We could do nothing now except wait and watch developments in the Forum – literally so, for if one was willing to scramble down to the roof of the public records office, one had a clear view of proceedings. The entire space was packed with soldiers and civilians listening to speeches from the rostra. They crammed the steps of the temples and clung to the pillars; more still were pressing to enter from the Via Sacra and the Argiletum, which were backed up as far as the eye could see. Unfortunately we were too far away to be able to hear what was being said. Around noon, a figure in full military uniform and the red cloak of a general began to address the crowd and spoke for well over an hour, receiving prolonged applause: that, I was told, was Lepidus. Not long afterwards, another soldier – his Herculean swagger and his thick black hair and beard identifying him unmistakably as Mark Antony – also appeared on the platform. Again, I could not hear his words, but it was significant simply that he was there at all, and I hastened back to tell Cicero that Lepidus and Antony were now apparently in alliance.

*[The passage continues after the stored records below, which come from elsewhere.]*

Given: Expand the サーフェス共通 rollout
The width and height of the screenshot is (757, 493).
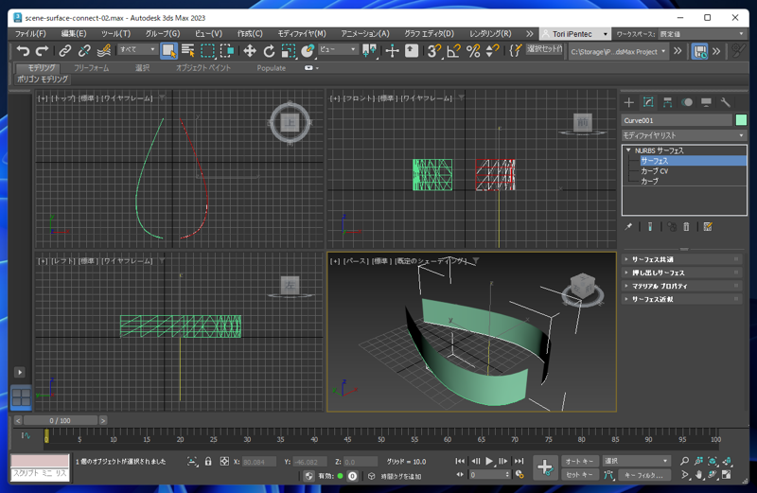Looking at the screenshot, I should 653,259.
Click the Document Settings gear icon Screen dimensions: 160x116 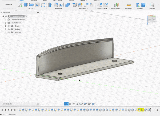pyautogui.click(x=9, y=19)
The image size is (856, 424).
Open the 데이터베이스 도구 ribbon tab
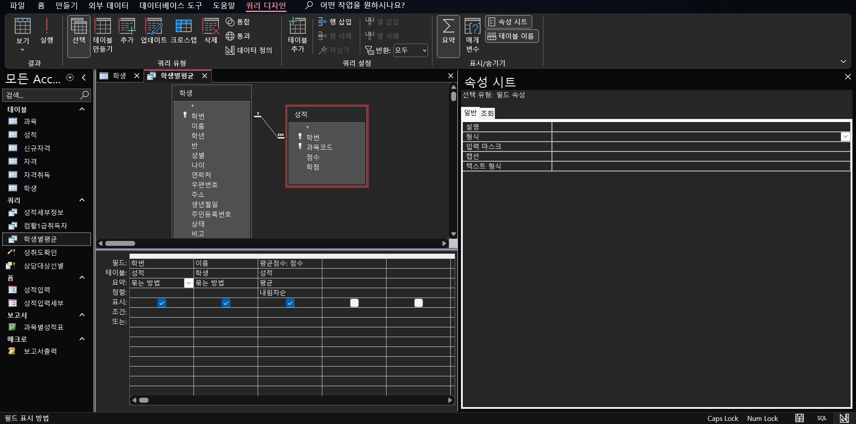click(170, 5)
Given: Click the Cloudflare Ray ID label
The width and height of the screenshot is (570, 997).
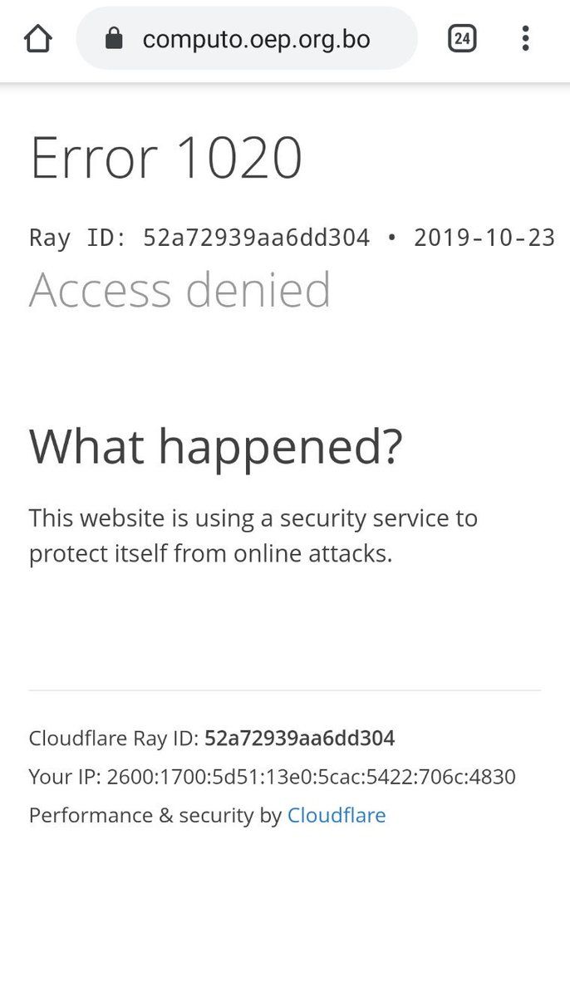Looking at the screenshot, I should click(114, 738).
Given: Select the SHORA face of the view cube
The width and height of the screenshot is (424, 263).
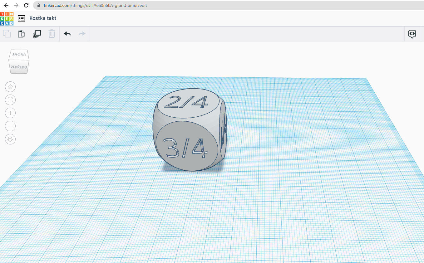Looking at the screenshot, I should [19, 55].
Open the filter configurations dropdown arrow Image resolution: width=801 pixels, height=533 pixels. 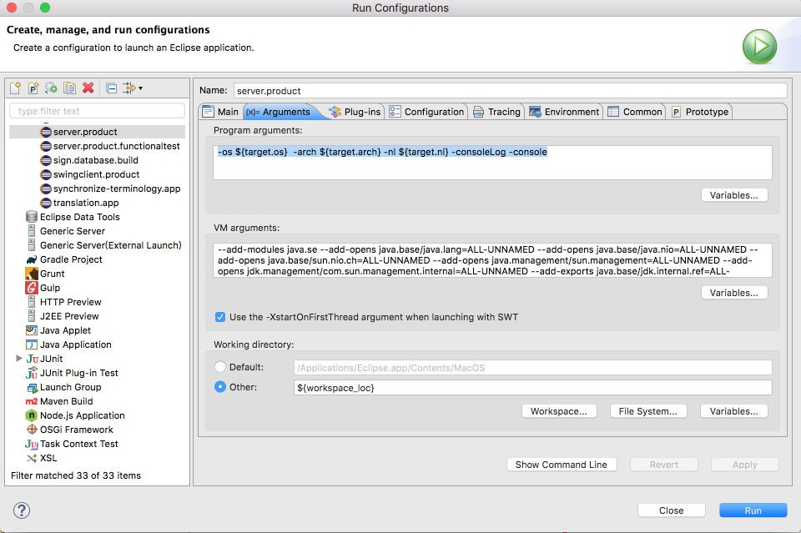pos(140,88)
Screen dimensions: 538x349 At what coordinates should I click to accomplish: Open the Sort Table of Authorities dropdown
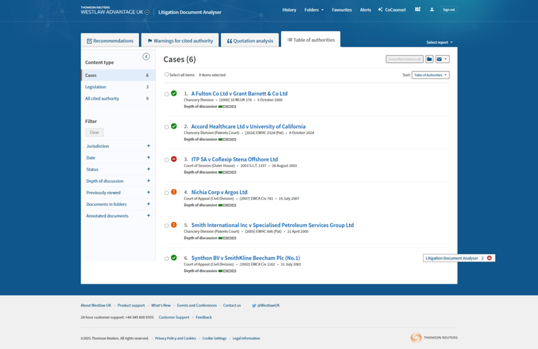[x=430, y=75]
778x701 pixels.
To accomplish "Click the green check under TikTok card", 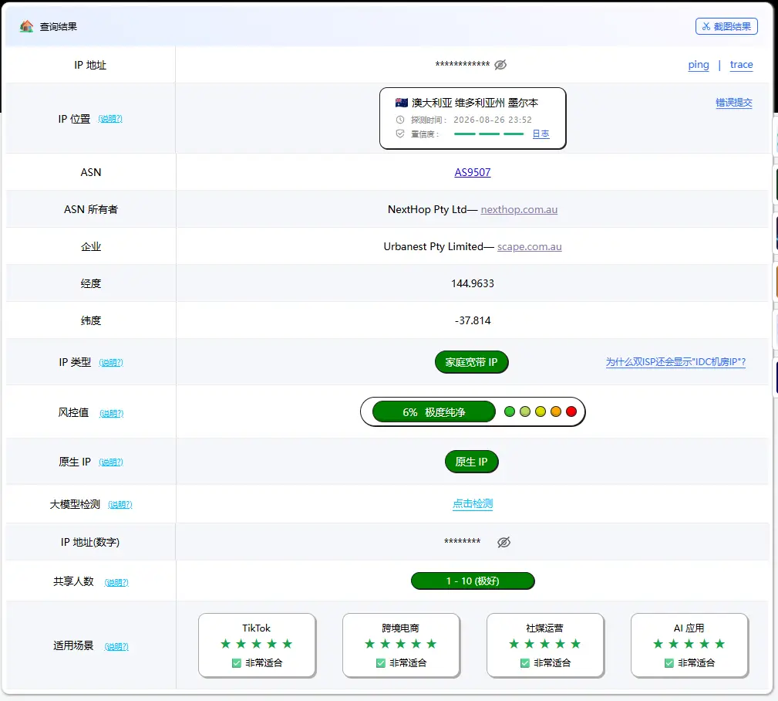I will coord(236,662).
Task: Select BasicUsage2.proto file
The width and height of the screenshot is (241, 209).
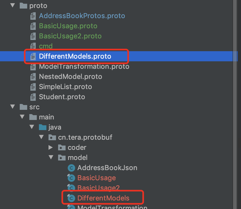Action: pyautogui.click(x=70, y=36)
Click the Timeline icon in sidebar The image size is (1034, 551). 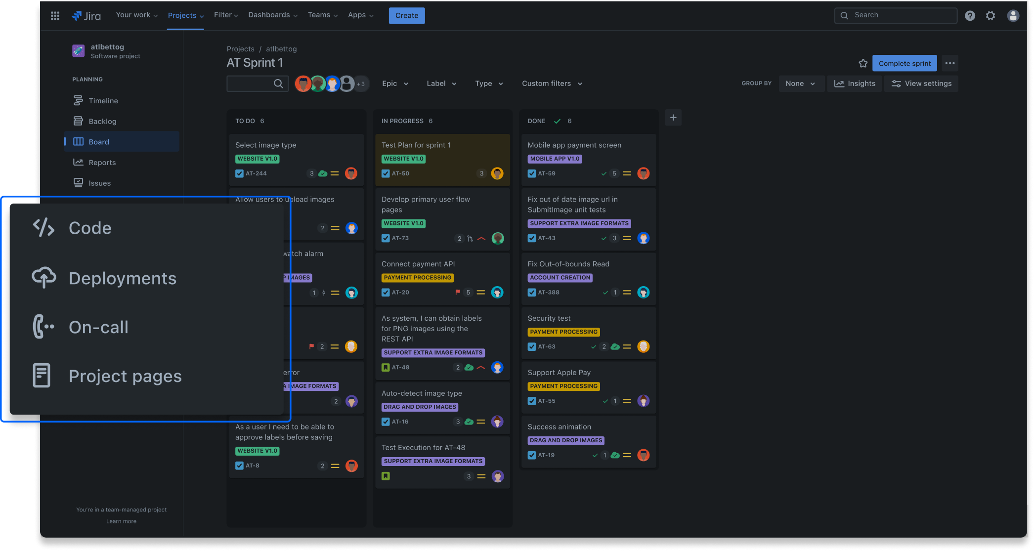click(x=79, y=100)
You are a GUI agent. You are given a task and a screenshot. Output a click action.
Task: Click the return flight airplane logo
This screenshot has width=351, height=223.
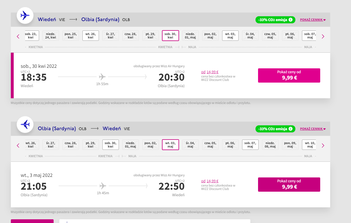coord(25,124)
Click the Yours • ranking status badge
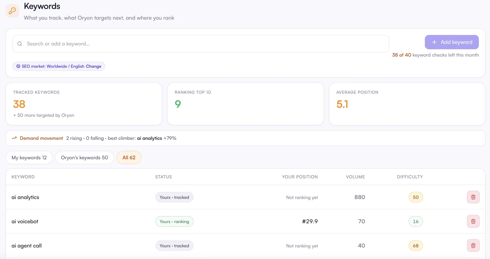This screenshot has width=490, height=259. (x=174, y=222)
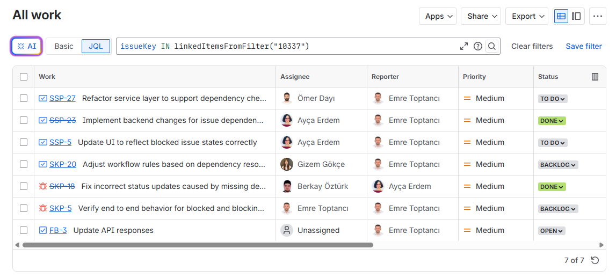
Task: Expand the JQL editor with arrows icon
Action: pos(464,46)
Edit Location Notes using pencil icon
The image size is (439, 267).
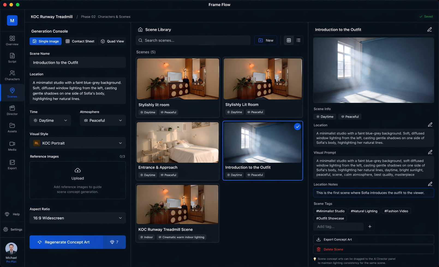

The tension on the Capitol by this time was acute. We had had little to eat all day. Nobody had slept much. Brutus and Cassius expected an attack at any time. Our fate was out of our hands. Yet Cicero was oddly serene. He felt himself to be on the right side, he told me, and would take the consequences.
Just as the sun was starting to go down over the Tiber, the delegation of ex-consuls returned. Sulpicius spoke for them all: ‘Antony has agreed to call a meeting of the Senate tomorrow at the first hour in the Temple of Tellus.’
Joy greeted the first part of his statement, groans the second, for the temple was right across town, on the Esquiline, very close to Antony’s house. Cassius said at once, ‘That’s a trap, to lure us out of our strong position. They’ll kill us for sure.’
Cicero said, ‘You may be right. But you could all stay here and I could go. I doubt they’d kill me. And if they did – well, what does it matter? I’m old, and there could be no better death than in defence of freedom.’
His words lifted our hearts. They reminded us why we were here. It was agreed on the spot that while the actual assassins would remain on the Capitol, Cicero would lead a delegation to speak on their behalf in the Senate. It was also decided that rather than spend another night in the temple, he and all the others who were not actually part of the original conspiracy would return to their homes to rest before the debate. Accordingly, after an emotional farewell, and under the flag of truce, we set off down the Hundred Steps into the gathering twilight. At the foot of the stairs, Lepidus’s soldiers had erected a checkpoint. They demanded Cicero go forward and show himself. Fortunately he was recognised, and after he had vouched for the rest of us, we were all allowed to go through.
Cicero worked on his speech late into the night. Before I went to bed he asked if I would accompany him to the Senate the next day and take it down in shorthand. He thought it might be his last oration and he wanted it recorded for posterity: a summation of all he had come to believe about liberty and the republic, the healing role of the statesman and the moral justification for murdering a tyrant. I cannot say I relished the assignment but of course I could not refuse.
Of all the hundreds of debates Cicero had attended over the past thirty years none promised to be tenser than this one. It was scheduled to begin at dawn, which meant that we had to leave the house in darkness and pass through the shuttered streets – a nerve-racking business in itself. It was held in a temple that had never before served as a meeting place for the Senate, surrounded by soldiers – and not just those of Lepidus but many of Caesar’s roughest veterans, who on hearing the news of their old chief’s murder had armed themselves and come to the city to protect their rights and take revenge on his killers. And finally when we had run the gauntlet of pleas and imprecations and entered the temple, it proved so cramped that men who hated and distrusted one another were nonetheless packed into close proximity so that one sensed that the slightest ill-judged remark might turn the thing into a bloodbath.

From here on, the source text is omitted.